### Requirement
Restate the last part of the records below word for word, beginning at the line with "The image size is (990, 762)." and ending at the final line.

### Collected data
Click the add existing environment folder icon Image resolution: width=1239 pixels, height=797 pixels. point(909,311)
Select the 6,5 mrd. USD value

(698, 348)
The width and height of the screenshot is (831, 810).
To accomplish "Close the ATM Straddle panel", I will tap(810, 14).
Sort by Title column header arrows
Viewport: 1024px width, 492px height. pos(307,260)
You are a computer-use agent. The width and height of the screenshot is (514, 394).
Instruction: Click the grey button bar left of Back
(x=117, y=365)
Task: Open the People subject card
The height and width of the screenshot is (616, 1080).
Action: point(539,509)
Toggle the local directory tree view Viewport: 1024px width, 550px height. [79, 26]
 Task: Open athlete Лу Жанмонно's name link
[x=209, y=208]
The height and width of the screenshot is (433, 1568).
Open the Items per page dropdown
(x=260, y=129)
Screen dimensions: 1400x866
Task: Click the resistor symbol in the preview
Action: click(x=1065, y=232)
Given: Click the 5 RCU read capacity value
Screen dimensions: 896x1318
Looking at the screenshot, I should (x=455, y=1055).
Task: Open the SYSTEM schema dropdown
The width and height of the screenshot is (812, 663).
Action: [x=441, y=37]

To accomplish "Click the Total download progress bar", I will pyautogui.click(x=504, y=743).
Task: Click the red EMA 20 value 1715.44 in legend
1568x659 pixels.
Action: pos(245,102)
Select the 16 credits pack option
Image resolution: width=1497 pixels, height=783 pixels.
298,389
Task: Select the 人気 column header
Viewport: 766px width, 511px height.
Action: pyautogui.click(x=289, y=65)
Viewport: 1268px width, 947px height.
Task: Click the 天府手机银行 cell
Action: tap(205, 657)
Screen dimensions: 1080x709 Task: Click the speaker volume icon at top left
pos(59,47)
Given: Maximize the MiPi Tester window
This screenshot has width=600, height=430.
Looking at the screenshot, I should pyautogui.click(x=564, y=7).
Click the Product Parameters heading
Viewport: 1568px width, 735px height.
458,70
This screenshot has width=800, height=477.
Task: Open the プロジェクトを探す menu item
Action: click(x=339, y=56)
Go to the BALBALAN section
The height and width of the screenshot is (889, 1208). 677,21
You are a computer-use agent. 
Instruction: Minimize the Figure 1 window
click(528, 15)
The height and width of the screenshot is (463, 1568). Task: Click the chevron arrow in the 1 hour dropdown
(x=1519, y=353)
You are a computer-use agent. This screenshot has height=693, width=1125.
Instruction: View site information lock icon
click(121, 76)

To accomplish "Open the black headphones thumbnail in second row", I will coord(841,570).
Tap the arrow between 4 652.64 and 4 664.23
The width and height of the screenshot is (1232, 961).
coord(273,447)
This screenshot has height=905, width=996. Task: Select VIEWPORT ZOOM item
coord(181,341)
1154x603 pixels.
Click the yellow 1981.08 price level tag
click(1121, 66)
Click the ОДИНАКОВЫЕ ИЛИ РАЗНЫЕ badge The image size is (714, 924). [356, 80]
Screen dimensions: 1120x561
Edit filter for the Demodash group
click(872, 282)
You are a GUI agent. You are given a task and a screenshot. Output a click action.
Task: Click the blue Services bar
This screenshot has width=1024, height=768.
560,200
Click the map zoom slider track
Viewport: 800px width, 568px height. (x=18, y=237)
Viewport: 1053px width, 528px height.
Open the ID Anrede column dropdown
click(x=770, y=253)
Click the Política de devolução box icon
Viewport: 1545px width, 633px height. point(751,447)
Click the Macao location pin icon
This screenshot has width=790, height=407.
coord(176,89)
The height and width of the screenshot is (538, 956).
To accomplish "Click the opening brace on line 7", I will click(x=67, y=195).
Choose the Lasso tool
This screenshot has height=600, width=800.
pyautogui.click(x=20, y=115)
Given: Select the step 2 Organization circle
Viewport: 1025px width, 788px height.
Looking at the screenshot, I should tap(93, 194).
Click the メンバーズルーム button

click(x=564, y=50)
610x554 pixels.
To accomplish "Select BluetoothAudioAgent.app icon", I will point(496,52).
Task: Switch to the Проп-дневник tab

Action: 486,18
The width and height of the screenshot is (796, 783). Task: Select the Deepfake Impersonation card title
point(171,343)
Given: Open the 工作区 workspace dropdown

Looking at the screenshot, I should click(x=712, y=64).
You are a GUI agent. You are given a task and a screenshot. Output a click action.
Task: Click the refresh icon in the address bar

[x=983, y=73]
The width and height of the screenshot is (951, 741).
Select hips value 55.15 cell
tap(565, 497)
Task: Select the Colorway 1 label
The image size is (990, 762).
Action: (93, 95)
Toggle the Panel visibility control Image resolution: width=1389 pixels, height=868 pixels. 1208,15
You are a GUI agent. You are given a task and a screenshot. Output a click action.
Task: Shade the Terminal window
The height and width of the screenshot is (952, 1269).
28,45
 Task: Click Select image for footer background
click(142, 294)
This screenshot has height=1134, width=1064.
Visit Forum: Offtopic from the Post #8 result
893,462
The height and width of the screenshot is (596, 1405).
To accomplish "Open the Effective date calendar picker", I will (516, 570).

### Result for this exercise
The image size is (990, 762).
Action: (93, 95)
Toggle the Panel visibility control Image resolution: width=1389 pixels, height=868 pixels. 1208,15
You are a GUI agent. You are given a task and a screenshot. Output a click action.
Task: Shade the Terminal window
The height and width of the screenshot is (952, 1269).
28,45
 Task: Click Select image for footer background
click(142, 294)
This screenshot has height=1134, width=1064.
Visit Forum: Offtopic from the Post #8 result
893,462
The height and width of the screenshot is (596, 1405).
To accomplish "Open the Effective date calendar picker", I will (516, 570).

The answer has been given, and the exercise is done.